3. Le « sac à dos » du fardeau
L'étude souligne que si l'argent peut être partagé, le poids physique et émotionnel de la planification familiale est presque entièrement porté par la femme.
- Le sac à dos financier : Les hommes comme les femmes sont d'accord sur le fait qu'avoir moins d'enfants est une question d'argent. Ils veulent éviter la difficulté d'élever une famille nombreuse qu'ils ne peuvent pas se permettre. Ils voient la contraception comme un moyen de protéger l'éducation de leurs enfants et leur propre stabilité financière.
- Le sac à dos physique : Même lorsqu'un homme dit : « Oui, nous devrions utiliser la contraception », ou même lorsqu'il paie pour celle-ci, c'est la femme qui doit porter le « sac à dos ». C'est elle qui prend la pilule, reçoit l'injection, subit les effets secondaires et reste debout toute la nuit si le bébé pleure. Une femme l'a parfaitement décrit : « C'est moi qui porte la grossesse et qui endure les défis physiques et émotionnels... Bien qu'il puisse apporter un soutien financier, il ne vit pas ce que je traverse. »
La conclusion
Les chercheurs concluent que pour améliorer la planification familiale au Ghana, nous devons cesser de traiter les hommes comme un groupe de type « oui ou non ». Au lieu de cela, nous devons comprendre qu'ils se situent sur un spectre.
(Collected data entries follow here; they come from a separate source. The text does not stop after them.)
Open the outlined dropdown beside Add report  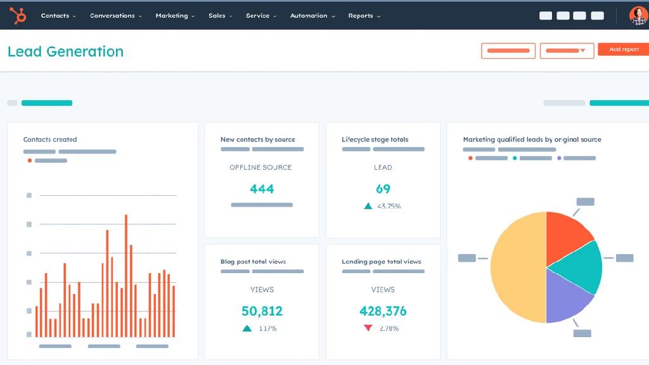pos(567,51)
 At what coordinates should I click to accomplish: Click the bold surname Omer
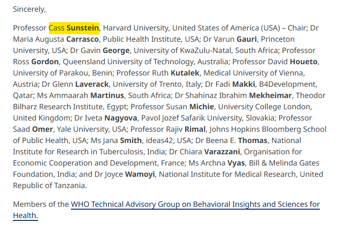click(42, 129)
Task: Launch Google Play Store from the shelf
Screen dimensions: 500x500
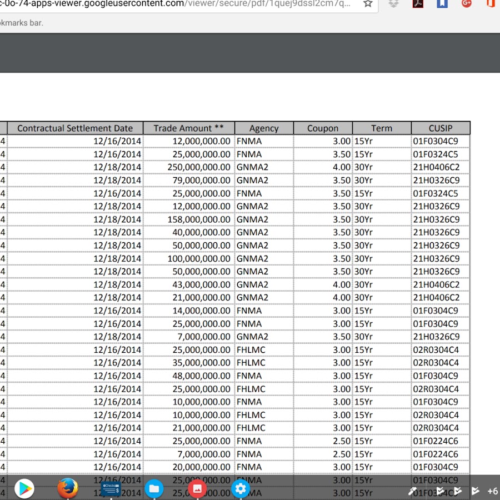Action: [24, 489]
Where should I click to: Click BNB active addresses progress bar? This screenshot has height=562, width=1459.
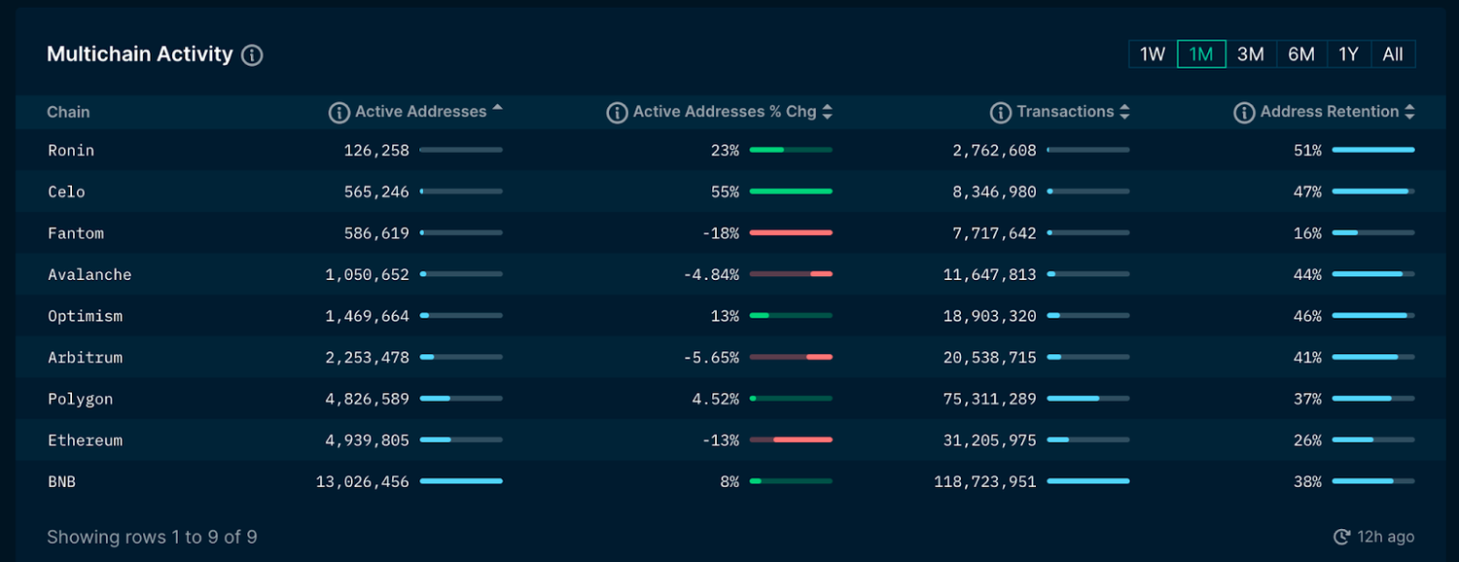(x=461, y=481)
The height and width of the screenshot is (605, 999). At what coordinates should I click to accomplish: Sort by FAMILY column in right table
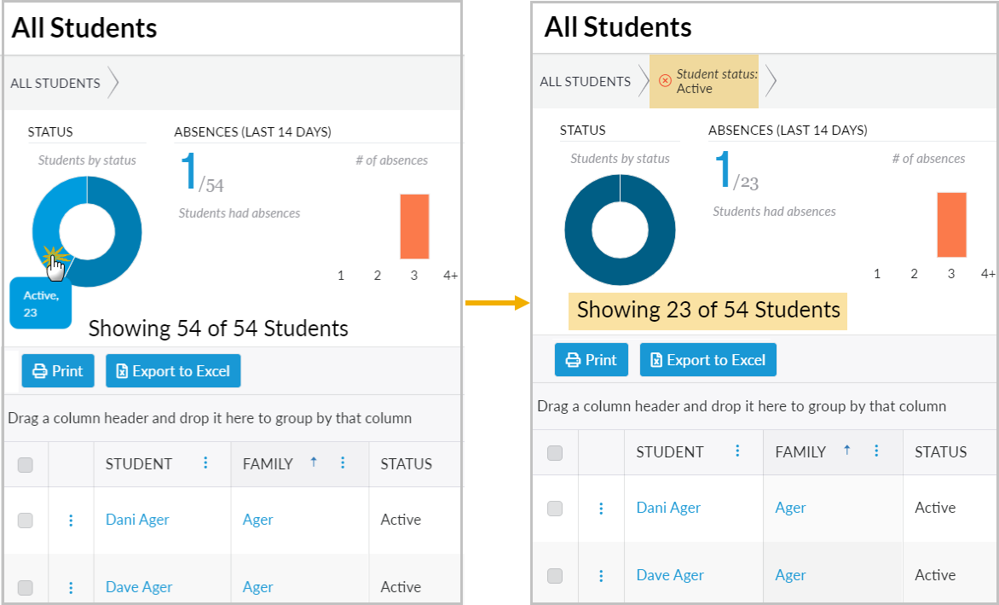[x=800, y=451]
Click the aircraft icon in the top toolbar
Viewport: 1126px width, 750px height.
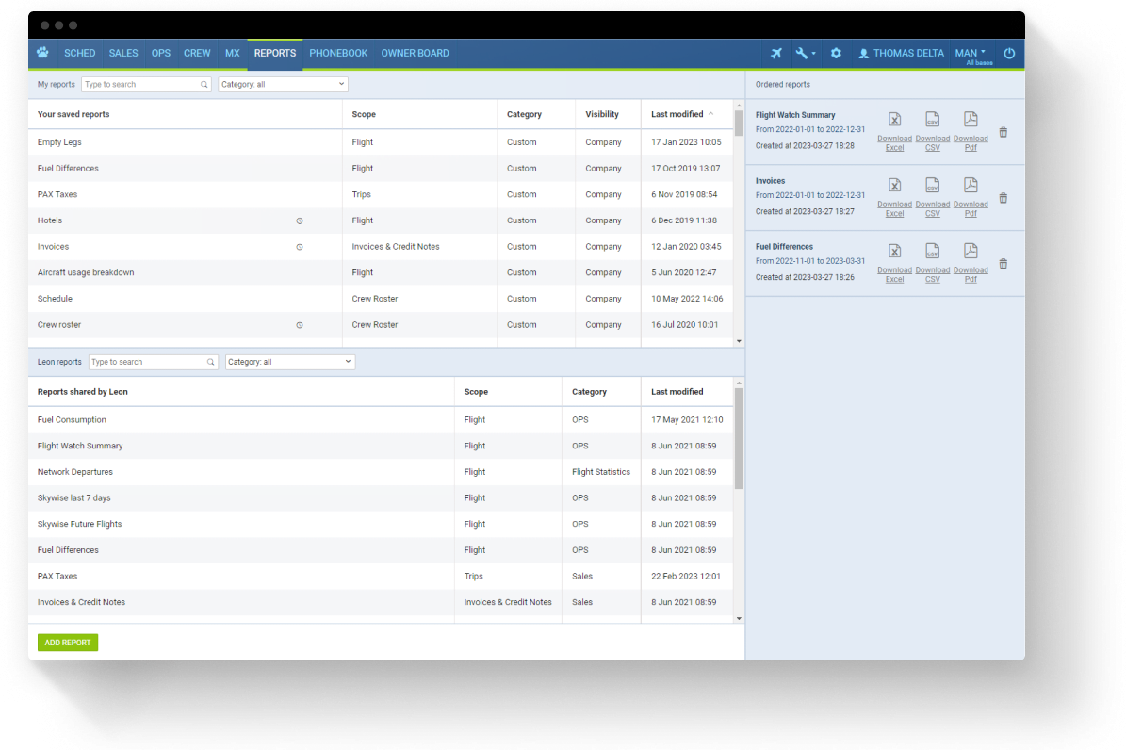click(775, 54)
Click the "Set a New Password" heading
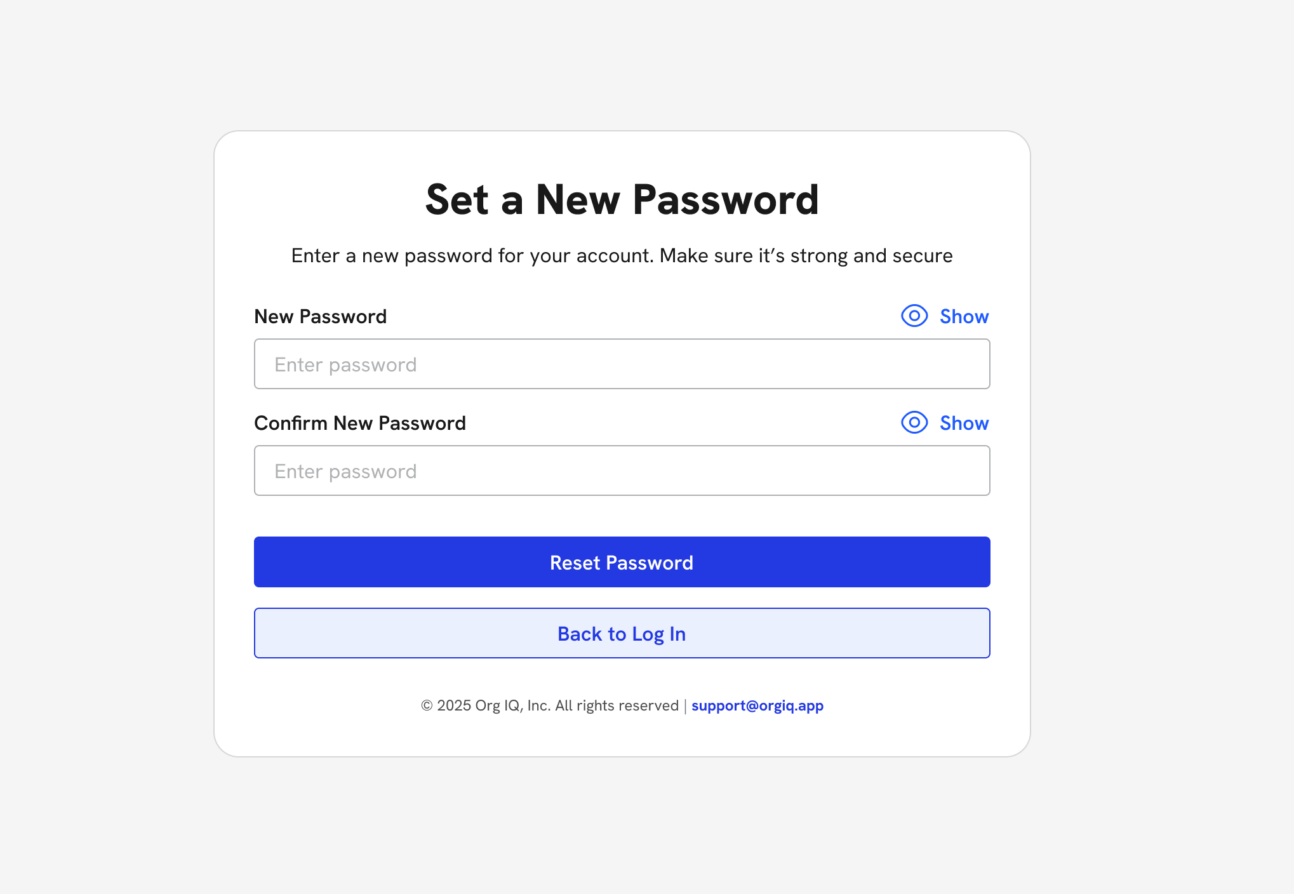This screenshot has height=894, width=1294. (x=622, y=200)
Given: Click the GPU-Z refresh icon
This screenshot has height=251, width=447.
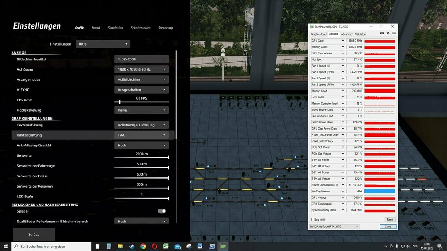Looking at the screenshot, I should pyautogui.click(x=388, y=33).
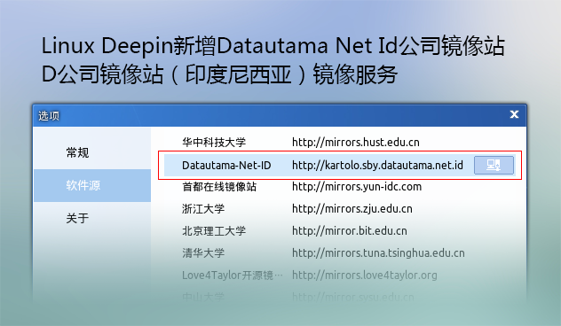Close the 选项 dialog with X
Screen dimensions: 561x326
point(514,114)
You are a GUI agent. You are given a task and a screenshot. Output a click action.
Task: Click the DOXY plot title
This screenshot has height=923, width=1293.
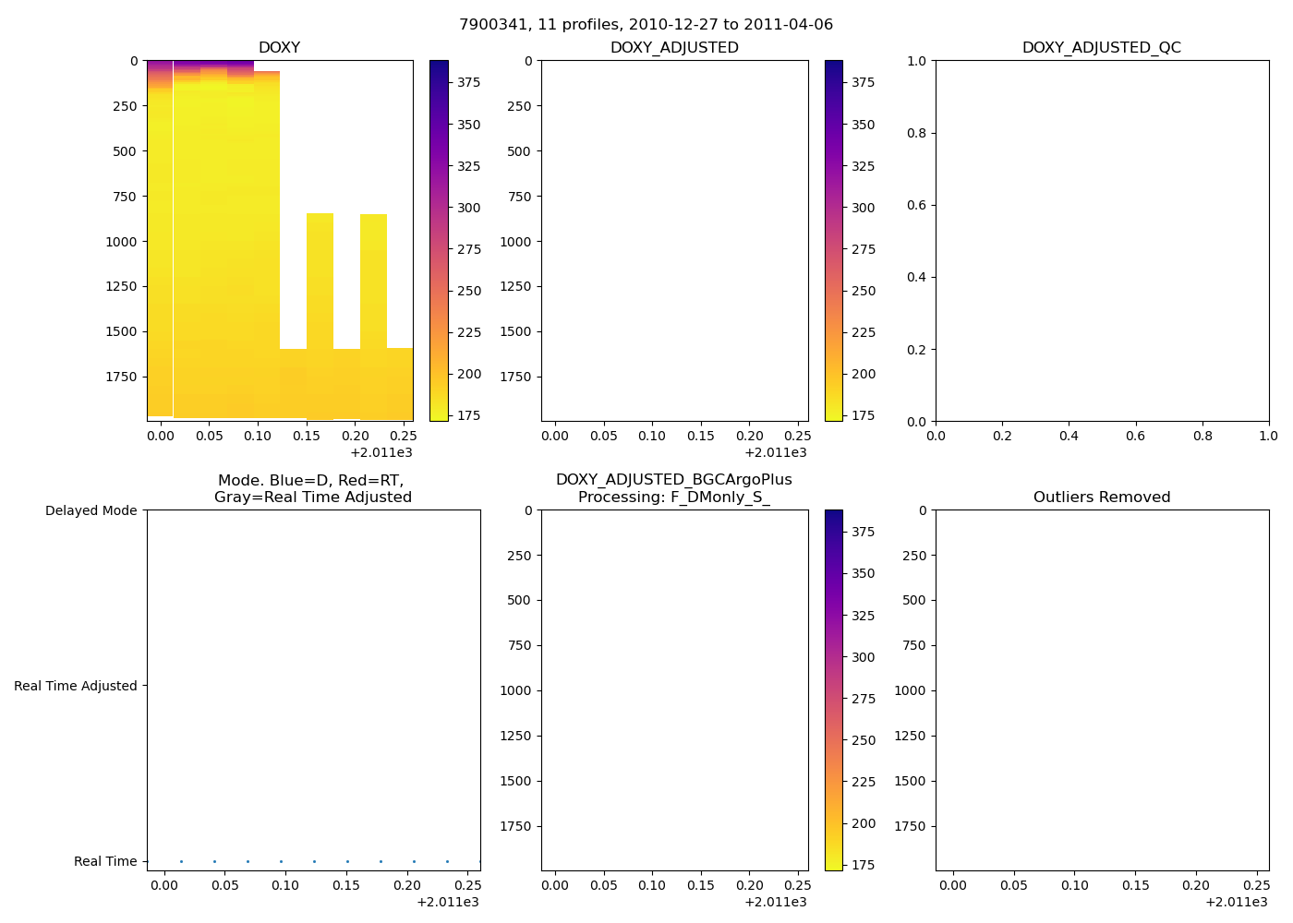click(279, 47)
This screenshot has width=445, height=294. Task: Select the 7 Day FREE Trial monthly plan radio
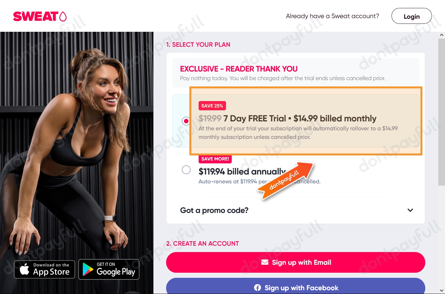coord(186,121)
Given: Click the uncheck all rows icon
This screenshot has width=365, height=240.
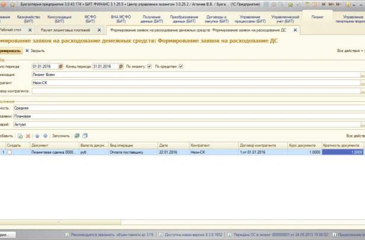Looking at the screenshot, I should [85, 136].
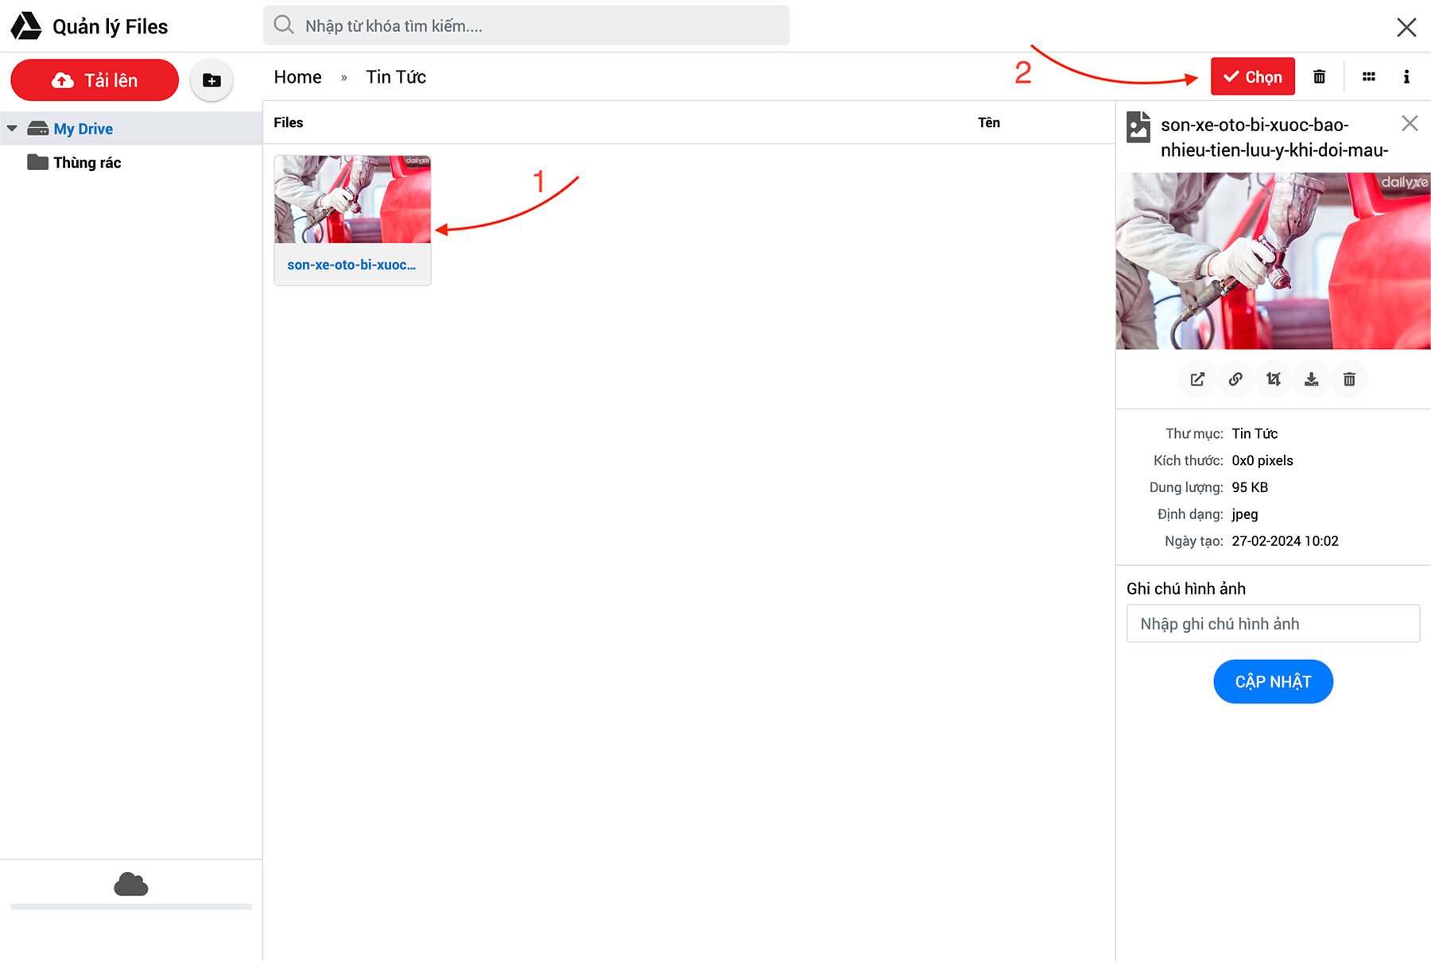1431x961 pixels.
Task: Toggle the info details panel icon
Action: (x=1406, y=77)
- Pour les indifférents : Nous devons aider les couples à communiquer, car le silence n'est pas toujours un accord ; c'est parfois simplement de l'évitement.
- Pour les résistants : Nous devons leur parler de leurs valeurs et de leurs peurs plutôt que de simplement argumenter avec eux.
- Pour tout le monde : Nous devons dissiper les rumeurs (comme celles sur les tumeurs cérébrales) et reconnaître que, bien que les hommes puissent aider par l'argent ou les mots, le fardeau physique de la contraception repose encore lourdement sur les épaules des femmes.
L'étude suggère que si les cliniques commencent à recevoir les couples ensemble, à corriger les mythes de manière répétée et à reconnaître le lourd « sac à dos » que portent les femmes, les choses pourraient commencer à s'équilibrer.